Start of RECORDS TO USE
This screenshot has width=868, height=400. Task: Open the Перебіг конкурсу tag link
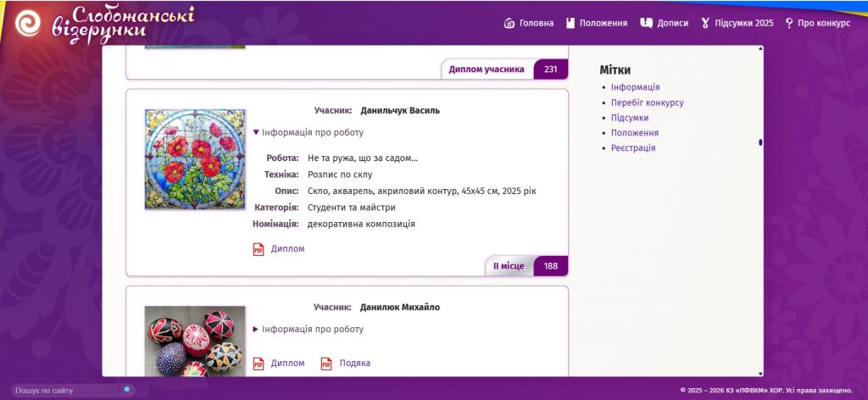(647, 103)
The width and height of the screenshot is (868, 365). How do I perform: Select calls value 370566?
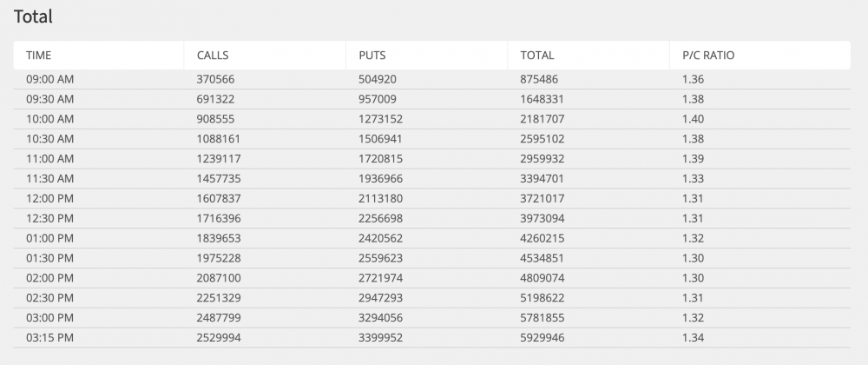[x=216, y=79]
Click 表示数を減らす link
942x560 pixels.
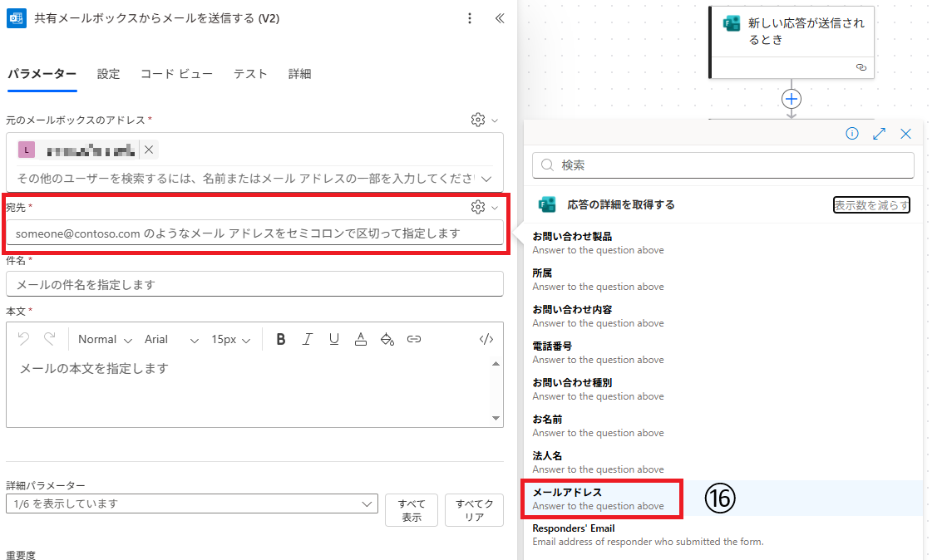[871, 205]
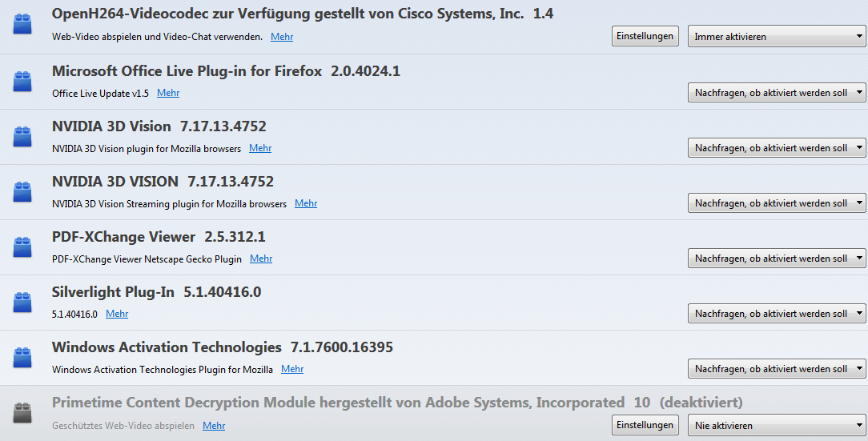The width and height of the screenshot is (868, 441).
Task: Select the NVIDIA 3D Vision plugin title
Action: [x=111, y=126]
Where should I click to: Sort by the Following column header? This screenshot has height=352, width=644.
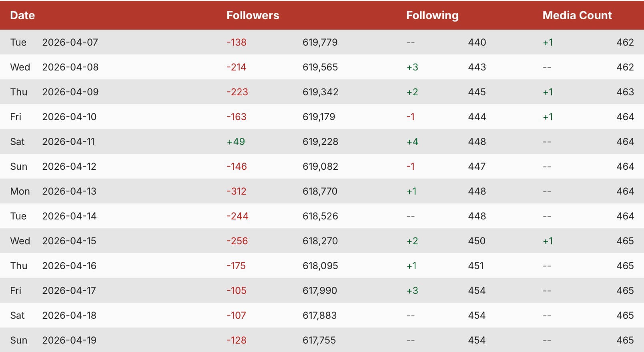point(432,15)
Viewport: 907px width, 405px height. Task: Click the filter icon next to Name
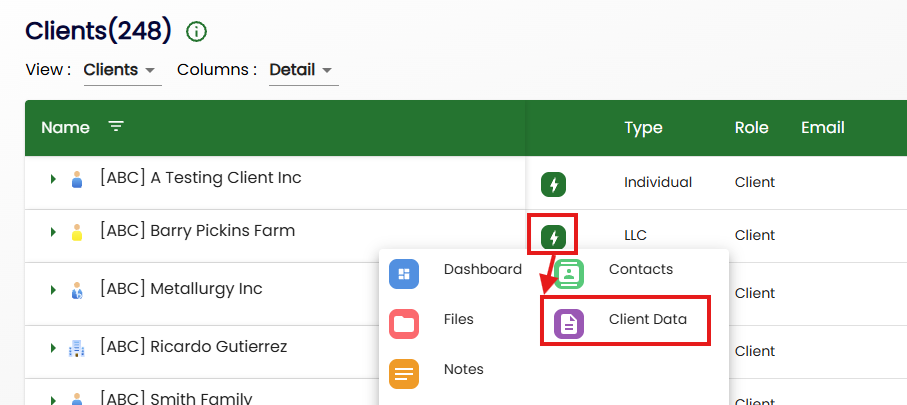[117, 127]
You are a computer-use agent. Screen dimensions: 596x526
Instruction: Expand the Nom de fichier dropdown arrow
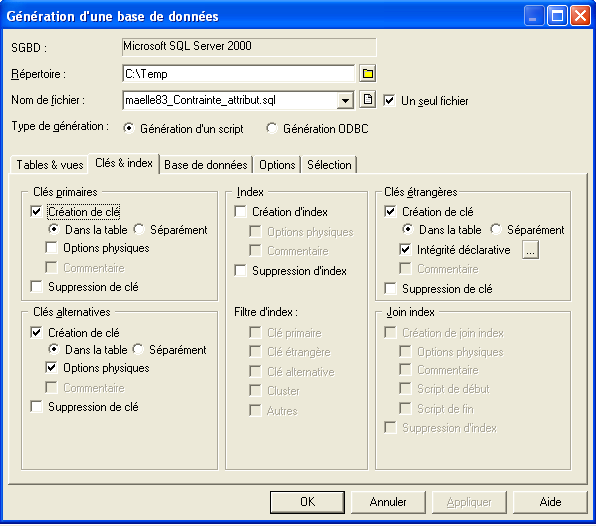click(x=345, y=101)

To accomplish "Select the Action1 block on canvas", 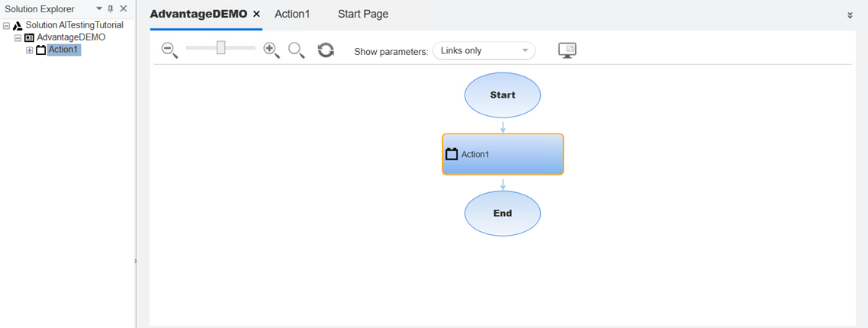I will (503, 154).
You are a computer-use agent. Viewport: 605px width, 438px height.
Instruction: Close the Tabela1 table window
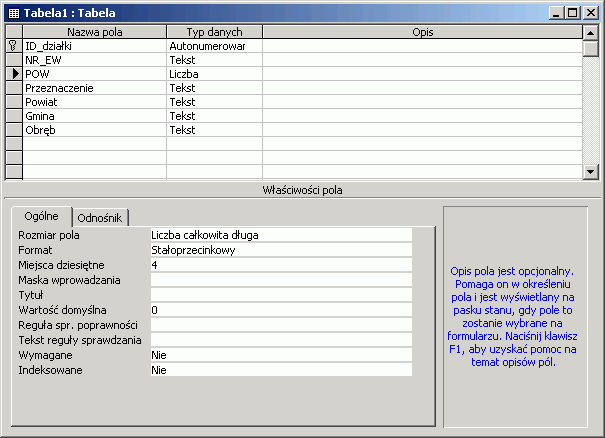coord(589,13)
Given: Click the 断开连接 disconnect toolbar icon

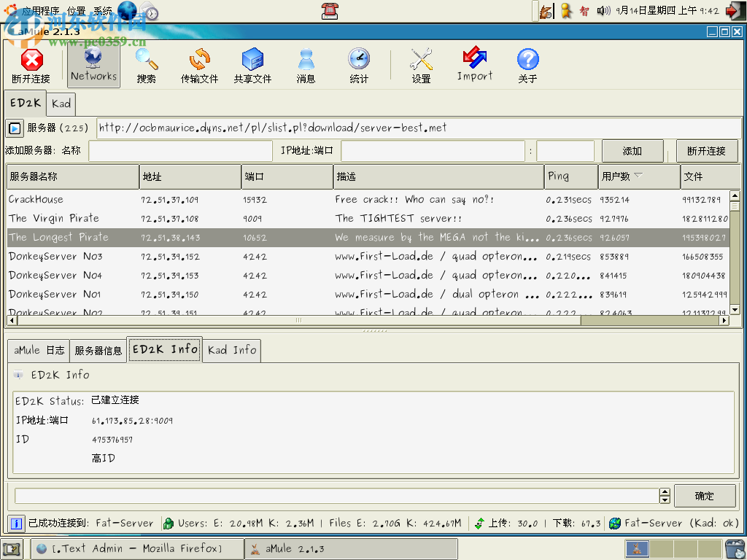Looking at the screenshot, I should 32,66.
End of RECORDS TO USE
Start of RECORDS TO USE
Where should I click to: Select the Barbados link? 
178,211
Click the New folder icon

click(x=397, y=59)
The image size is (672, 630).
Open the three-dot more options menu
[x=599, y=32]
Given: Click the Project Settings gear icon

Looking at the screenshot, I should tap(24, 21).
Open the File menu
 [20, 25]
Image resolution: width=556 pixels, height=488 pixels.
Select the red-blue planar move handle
End of RECORDS TO USE
### WHAT YOU WILL DO
Could you return all lines from the data above that contain the string "computer"?

### RESULT OF THE TASK
You are a computer-use agent. Screen dimensions: 596x526
You are a computer-use agent. Viewport: 605px width, 438px height.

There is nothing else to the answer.